**Dataset entries:**
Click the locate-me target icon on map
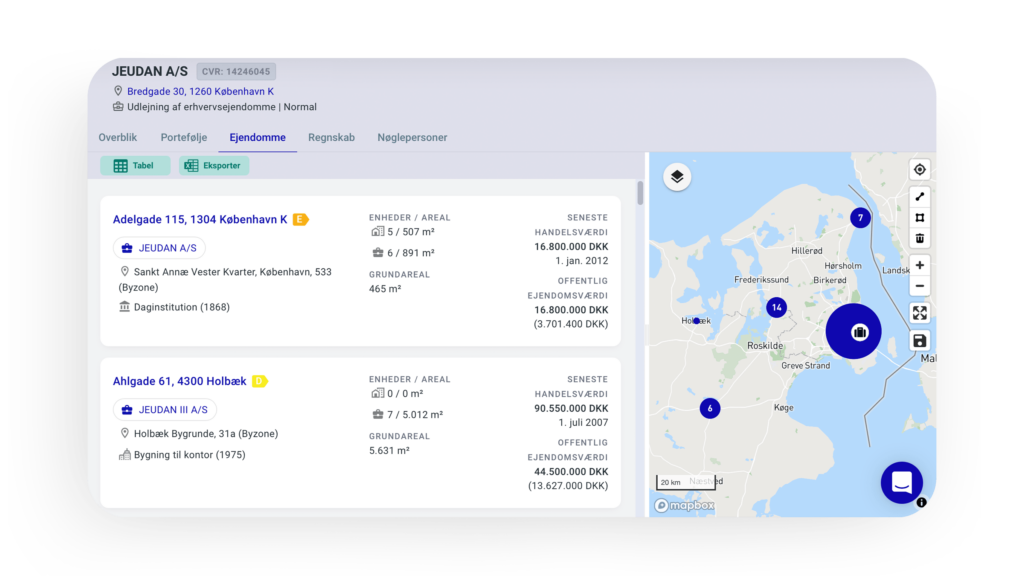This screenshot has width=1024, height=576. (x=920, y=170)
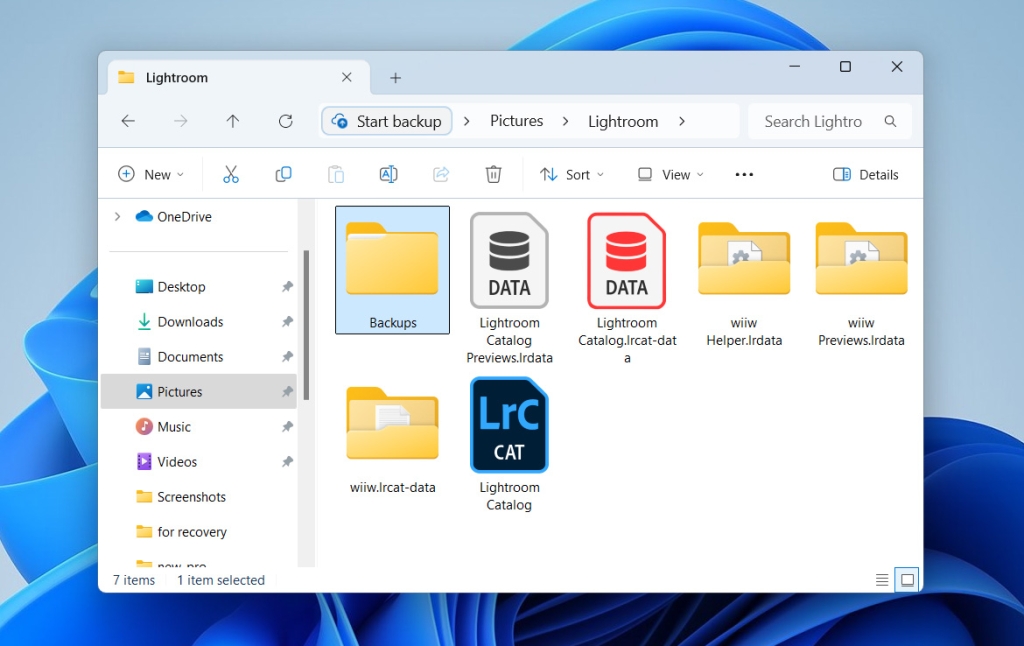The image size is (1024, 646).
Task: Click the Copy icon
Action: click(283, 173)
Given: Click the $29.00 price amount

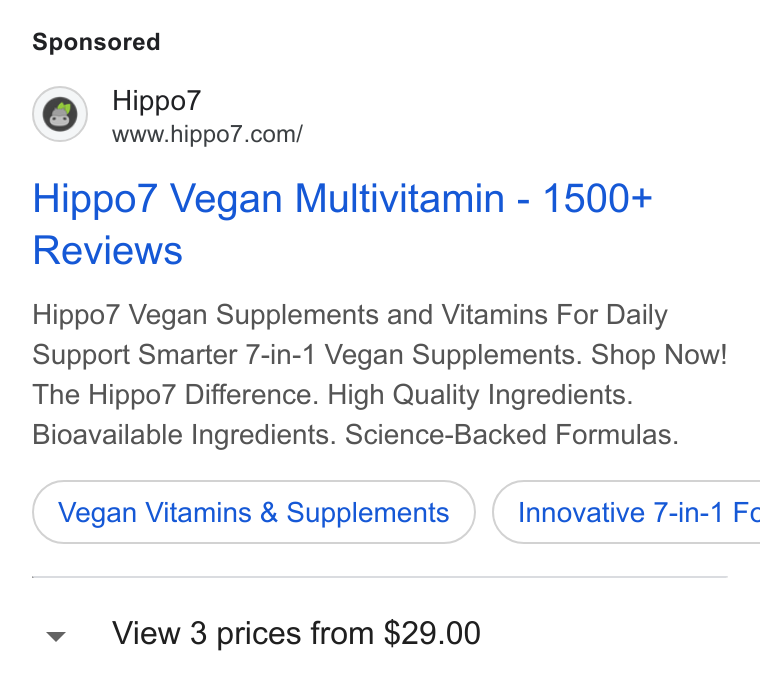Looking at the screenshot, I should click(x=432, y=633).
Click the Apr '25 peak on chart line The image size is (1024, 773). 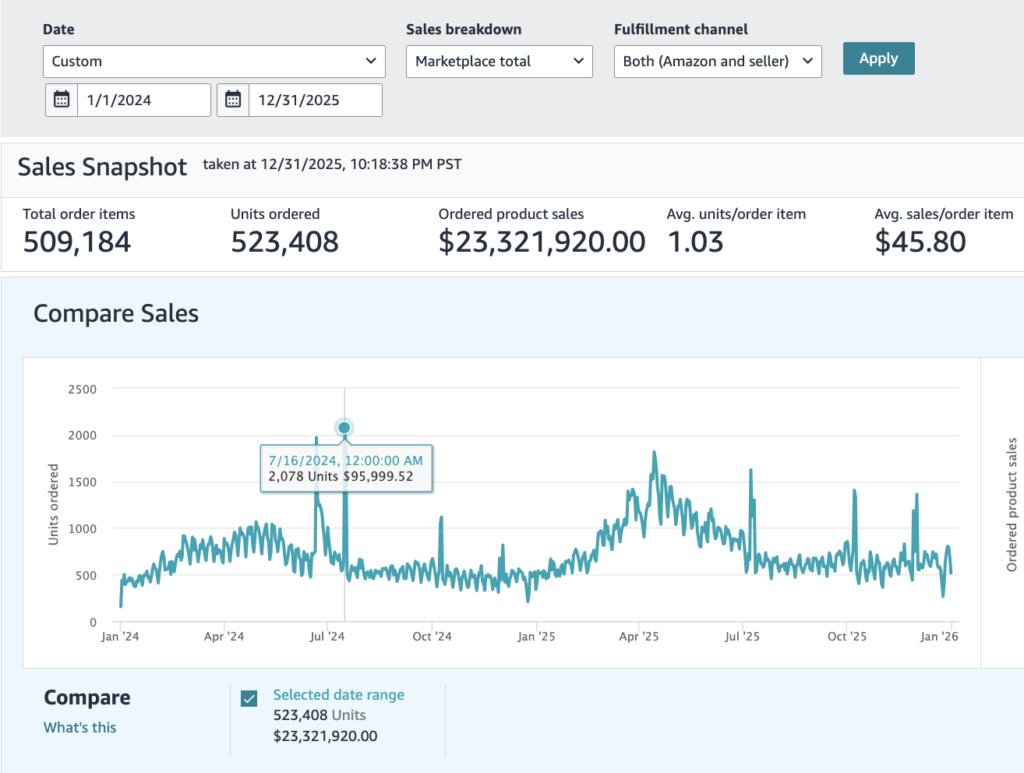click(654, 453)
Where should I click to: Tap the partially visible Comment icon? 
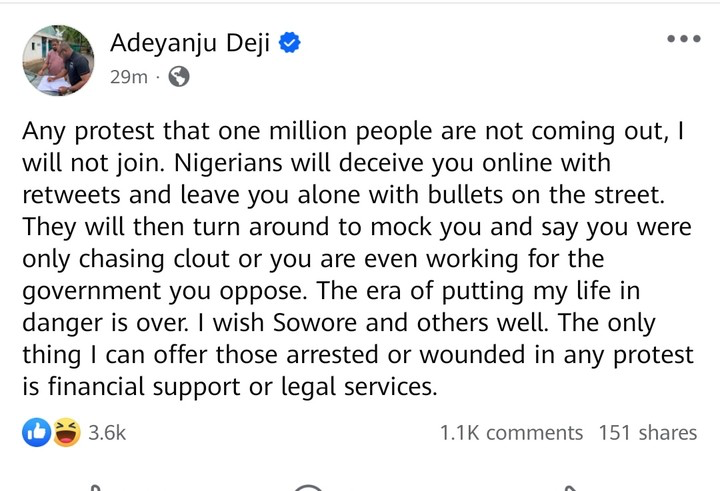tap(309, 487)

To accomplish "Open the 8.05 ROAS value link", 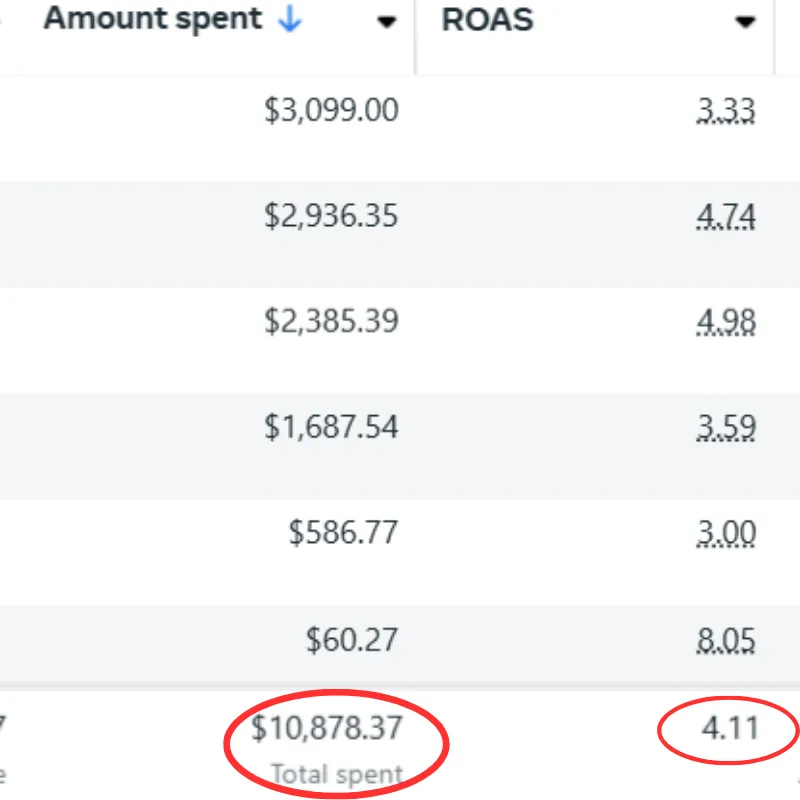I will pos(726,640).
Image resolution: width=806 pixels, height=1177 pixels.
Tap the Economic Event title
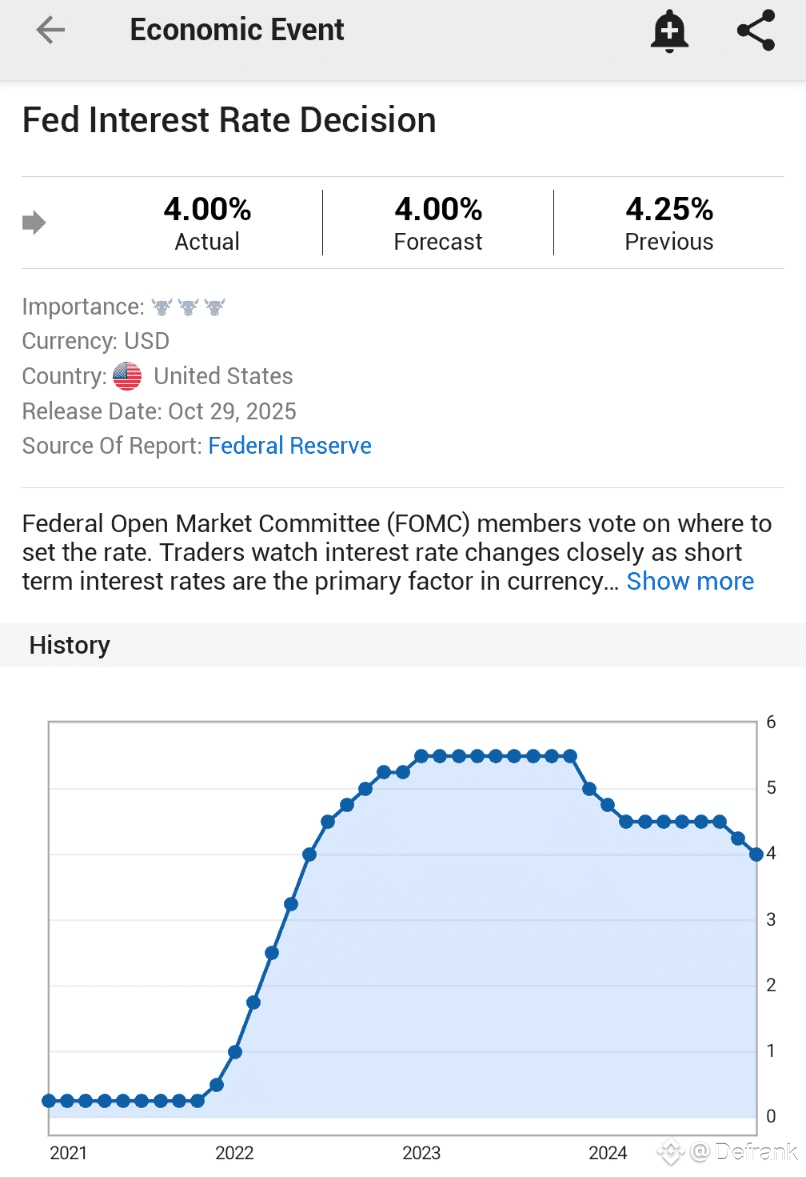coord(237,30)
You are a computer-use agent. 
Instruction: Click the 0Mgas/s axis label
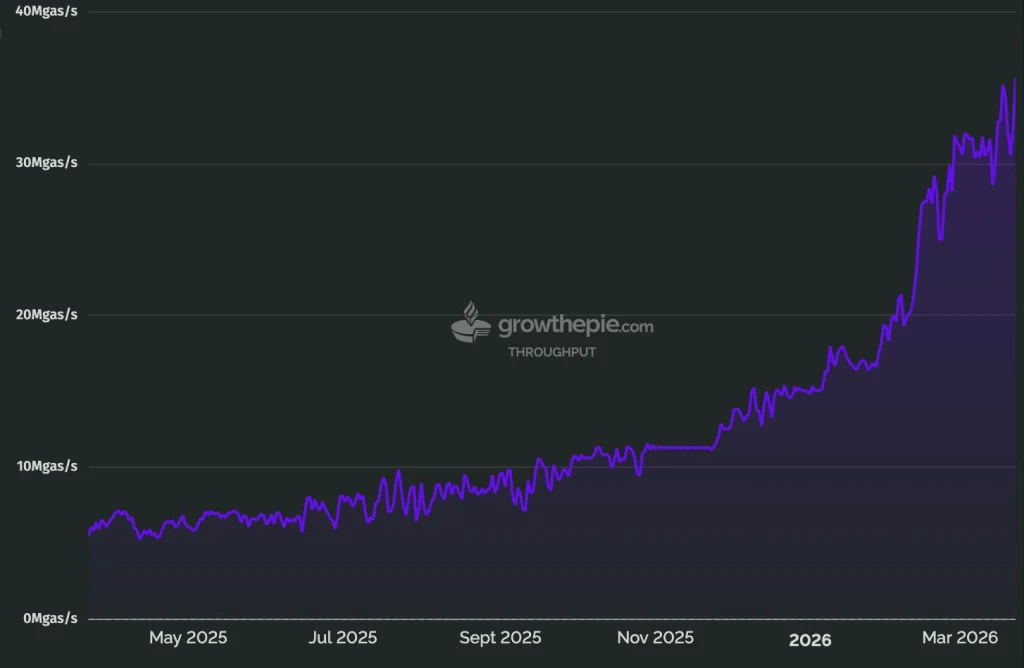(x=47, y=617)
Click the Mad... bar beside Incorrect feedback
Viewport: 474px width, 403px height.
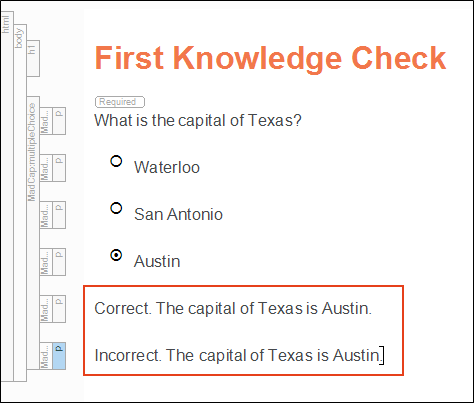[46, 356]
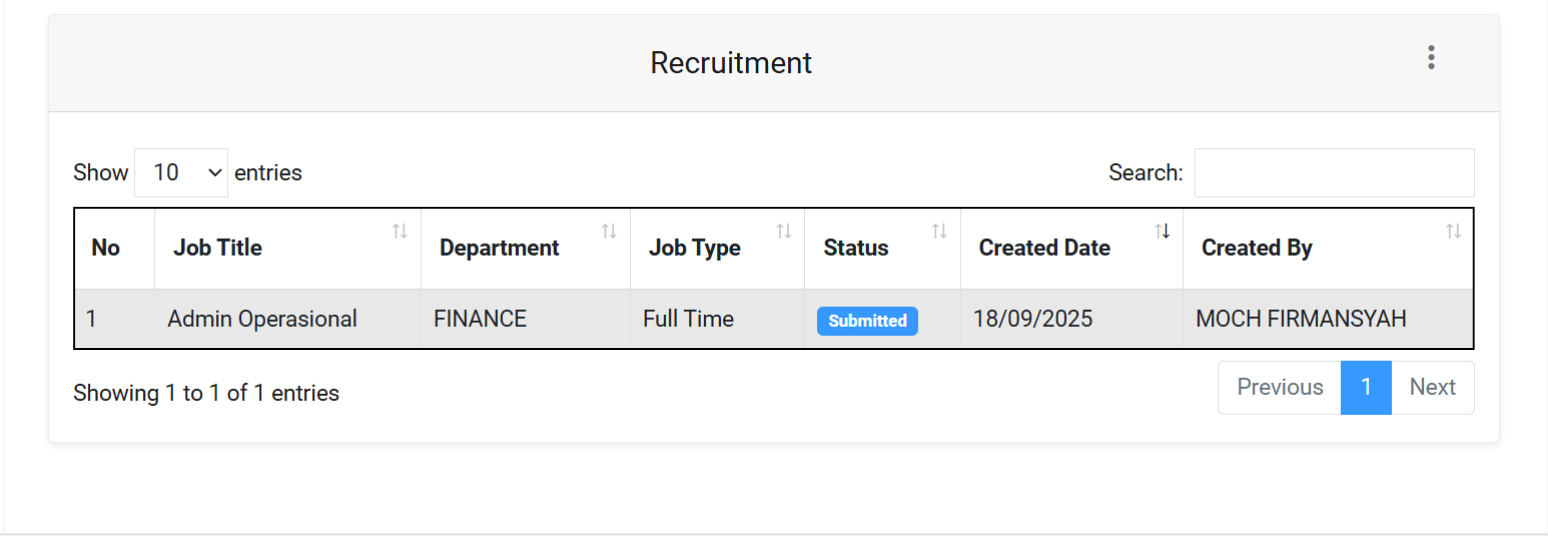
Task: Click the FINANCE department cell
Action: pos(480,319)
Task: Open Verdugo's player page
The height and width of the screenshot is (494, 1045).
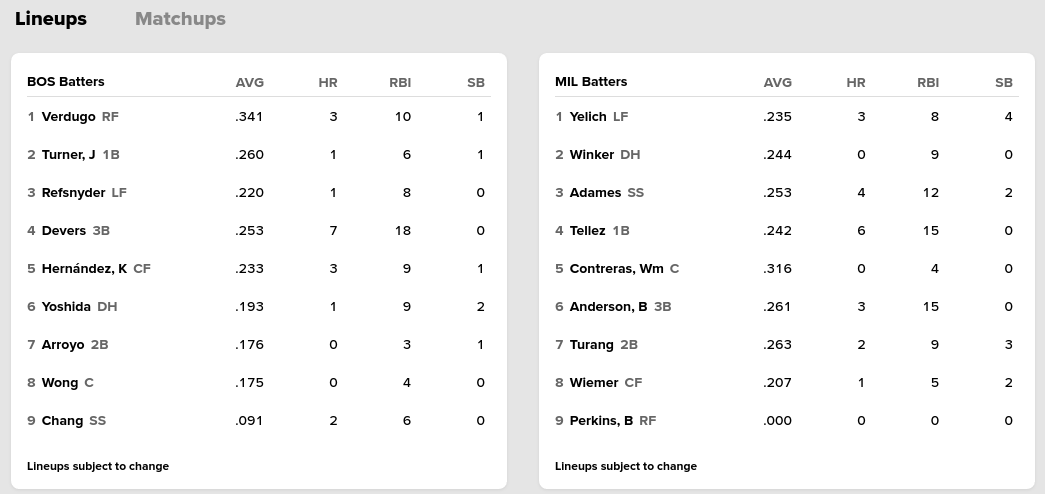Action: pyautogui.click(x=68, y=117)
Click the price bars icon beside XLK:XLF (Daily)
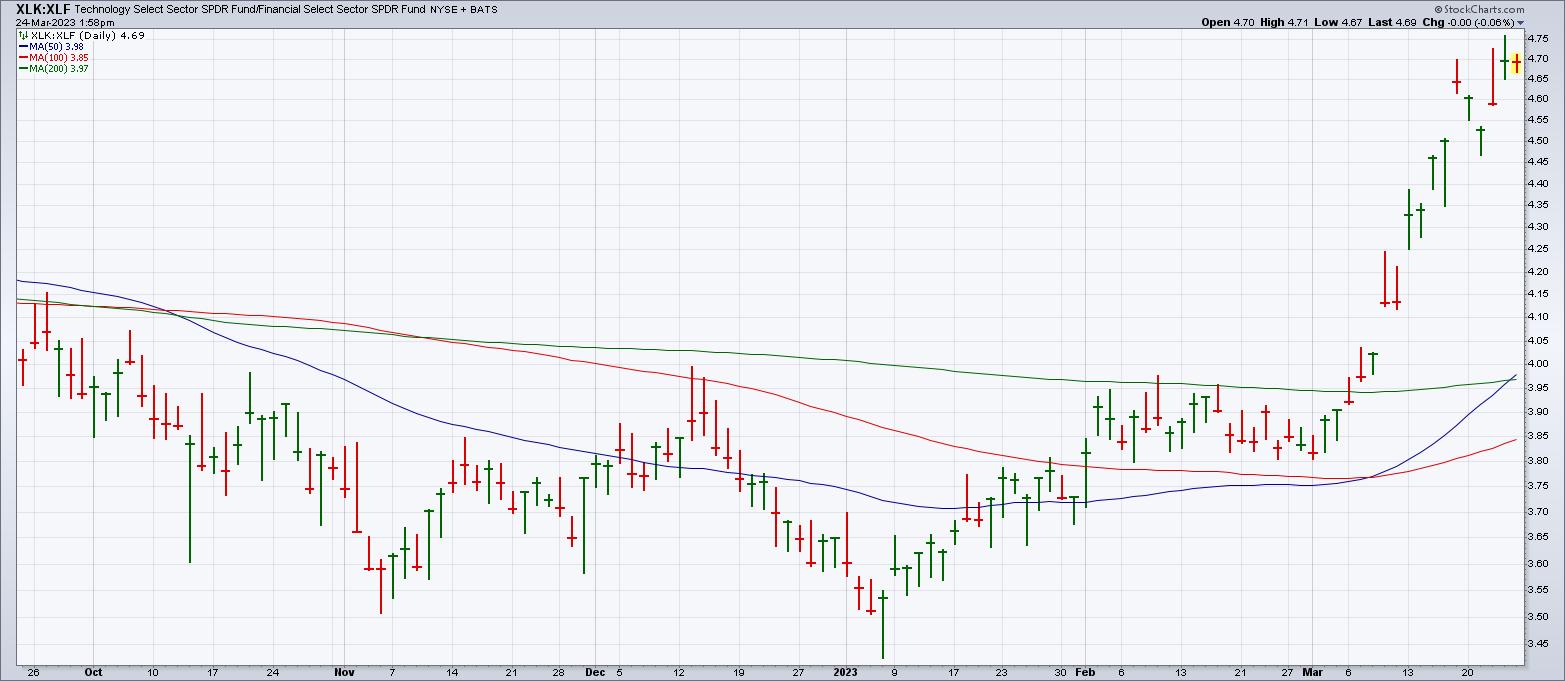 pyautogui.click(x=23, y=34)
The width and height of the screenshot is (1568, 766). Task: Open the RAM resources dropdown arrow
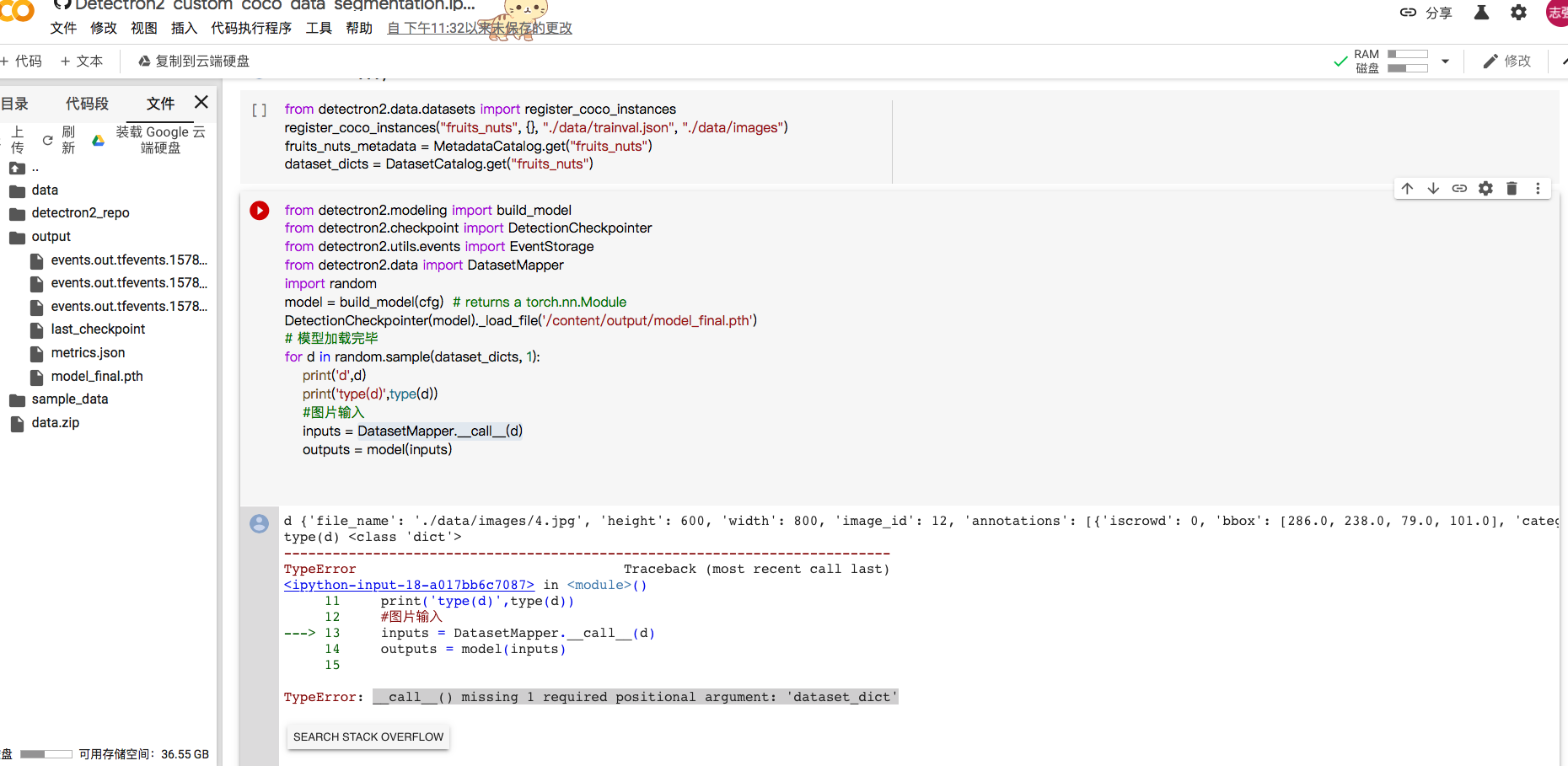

**What the task asks:** Rewrite the entries from the first line through the line containing "Looking at the", with "price amount" replaced by "price label" and nothing else changed. Return only those lines, and leave out the pictures.

**Solution:**
Click the locate-me target icon on map
This screenshot has width=1024, height=576. (x=920, y=170)
The image size is (1024, 646).
Task: Click the Copy icon
Action: click(283, 173)
Given: Click the $29.00 price label

Looking at the screenshot, I should click(x=432, y=633).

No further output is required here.